Tulis lagi bagian teks tentang motivasi penginjilan mulai dari "Motivasi kedua adalah" sampai dengan "sebangsanya (Rm. 9:1)", dan ganti "Injil" dengan "Kabar Baik".

----- Teks Bacaan

Motivasi kedua adalah sebagai ungkapan kasih kepada sesama sebagai bagian dari respon kita akan kasih Allah kepada kita. Karena kita telah mengalami kasih Allah yang sedemikian besar, keindahan hidup bersama Dia dan kekayaan anugerah-Nya yang luar biasa, kita rindu orang-orang lain yang belum mengenal kasih Kristus juga bisa mendapatkan dan mengalami kasih itu. Karena itulah kita mencari mereka, menghabiskan waktu menjelaskan Injil kepada mereka, memikirkan cara-cara supaya mereka boleh mendengar dan meresponi berita Injil, memberikan alasan apologetis untuk menjawab keberatan mereka dan sebagainya. Inilah juga yang dirindukan oleh Rasul Paulus yang dengan ekstrim menulis di dalam suratnya kepada jemaat di Roma bahwa dia mau terkutuk dan terpisah dari Kristus demi kaum Israel sebangsanya (Rm. 9:1)
Motivasi ketiga tentu saja adalah untuk kemuliaan Allah (Kol. 3:23). Kita akan bersukacita dan memuji Tuhan ketika kita bisa menyaksikan seorang berdosa diselamatkan; seseorang yang gambar Allahnya rusak dipulihkan oleh kuasa Roh Kudus; seseorang yang hidupnya merusak orang lain dan dunia ciptaan diubahkan menjadi seseorang yang mengasihi dan membangun orang lain dan dunia milik Allah. Kita juga pasti akan bersukacita ketika melihat orang-orang dari berbagai suku dan bangsa dan bahasa diselamatkan. Kita akan bersukacita bersama malaikat di Surga ketika satu orang berdosa bertobat (Luk. 15:7)

----------
----- Data yang Diberikan

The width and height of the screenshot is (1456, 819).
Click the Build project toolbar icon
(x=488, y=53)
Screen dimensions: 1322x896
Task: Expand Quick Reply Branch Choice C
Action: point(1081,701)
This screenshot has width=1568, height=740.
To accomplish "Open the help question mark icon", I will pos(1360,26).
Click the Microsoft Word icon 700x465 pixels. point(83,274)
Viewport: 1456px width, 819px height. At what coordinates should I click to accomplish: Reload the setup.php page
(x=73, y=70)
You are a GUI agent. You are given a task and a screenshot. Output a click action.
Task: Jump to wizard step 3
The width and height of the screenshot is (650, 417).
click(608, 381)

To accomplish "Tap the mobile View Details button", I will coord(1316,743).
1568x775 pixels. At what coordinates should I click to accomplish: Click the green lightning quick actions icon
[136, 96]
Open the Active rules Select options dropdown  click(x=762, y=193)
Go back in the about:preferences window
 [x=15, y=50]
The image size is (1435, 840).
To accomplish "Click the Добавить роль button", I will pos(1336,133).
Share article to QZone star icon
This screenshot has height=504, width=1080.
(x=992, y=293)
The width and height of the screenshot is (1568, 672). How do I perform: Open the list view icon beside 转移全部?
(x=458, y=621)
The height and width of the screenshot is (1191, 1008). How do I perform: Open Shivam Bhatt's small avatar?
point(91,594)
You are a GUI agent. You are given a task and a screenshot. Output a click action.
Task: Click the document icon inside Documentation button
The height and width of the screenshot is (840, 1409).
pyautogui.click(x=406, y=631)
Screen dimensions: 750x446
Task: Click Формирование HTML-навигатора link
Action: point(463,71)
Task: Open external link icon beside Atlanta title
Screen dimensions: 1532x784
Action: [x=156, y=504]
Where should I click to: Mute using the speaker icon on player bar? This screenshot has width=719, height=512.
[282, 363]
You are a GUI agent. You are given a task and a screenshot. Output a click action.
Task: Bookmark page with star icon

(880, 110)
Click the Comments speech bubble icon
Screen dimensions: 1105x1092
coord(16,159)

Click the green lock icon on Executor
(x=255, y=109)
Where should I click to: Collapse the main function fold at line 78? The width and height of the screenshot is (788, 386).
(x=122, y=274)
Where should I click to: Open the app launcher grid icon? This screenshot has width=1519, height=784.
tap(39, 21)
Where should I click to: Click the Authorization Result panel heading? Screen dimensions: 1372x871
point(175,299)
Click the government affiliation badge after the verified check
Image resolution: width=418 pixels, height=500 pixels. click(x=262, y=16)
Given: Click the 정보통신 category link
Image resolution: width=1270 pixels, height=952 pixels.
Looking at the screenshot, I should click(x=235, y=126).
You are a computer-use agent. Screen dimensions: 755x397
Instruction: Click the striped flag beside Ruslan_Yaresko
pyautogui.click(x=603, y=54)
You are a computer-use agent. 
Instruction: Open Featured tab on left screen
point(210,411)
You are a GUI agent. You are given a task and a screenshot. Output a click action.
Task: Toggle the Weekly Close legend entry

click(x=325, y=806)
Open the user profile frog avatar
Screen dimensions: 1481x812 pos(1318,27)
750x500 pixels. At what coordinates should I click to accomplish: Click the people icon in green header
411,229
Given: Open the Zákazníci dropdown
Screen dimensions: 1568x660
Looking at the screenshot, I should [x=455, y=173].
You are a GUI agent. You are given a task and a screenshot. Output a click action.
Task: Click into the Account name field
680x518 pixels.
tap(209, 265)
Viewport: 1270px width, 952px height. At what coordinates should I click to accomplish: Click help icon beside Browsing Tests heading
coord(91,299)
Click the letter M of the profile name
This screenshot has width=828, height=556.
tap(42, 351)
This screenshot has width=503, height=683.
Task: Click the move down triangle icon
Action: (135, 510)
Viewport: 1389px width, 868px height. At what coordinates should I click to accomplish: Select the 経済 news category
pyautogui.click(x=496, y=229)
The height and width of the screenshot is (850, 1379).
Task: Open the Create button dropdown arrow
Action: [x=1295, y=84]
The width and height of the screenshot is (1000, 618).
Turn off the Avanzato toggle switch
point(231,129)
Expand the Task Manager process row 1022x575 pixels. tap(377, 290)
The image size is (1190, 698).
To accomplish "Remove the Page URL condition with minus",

----------

# [Contoh Jawaban]
Motivasi kedua adalah sebagai ungkapan kasih kepada sesama sebagai bagian dari respon kita akan kasih Allah kepada kita. Karena kita telah mengalami kasih Allah yang sedemikian besar, keindahan hidup bersama Dia dan kekayaan anugerah-Nya yang luar biasa, kita rindu orang-orang lain yang belum mengenal kasih Kristus juga bisa mendapatkan dan mengalami kasih itu. Karena itulah kita mencari mereka, menghabiskan waktu menjelaskan Kabar Baik kepada mereka, memikirkan cara-cara supaya mereka boleh mendengar dan meresponi berita Kabar Baik, memberikan alasan apologetis untuk menjawab keberatan mereka dan sebagainya. Inilah juga yang dirindukan oleh Rasul Paulus yang dengan ekstrim menulis di dalam suratnya kepada jemaat di Roma bahwa dia mau terkutuk dan terpisah dari Kristus demi kaum Israel sebangsanya (Rm. 9:1)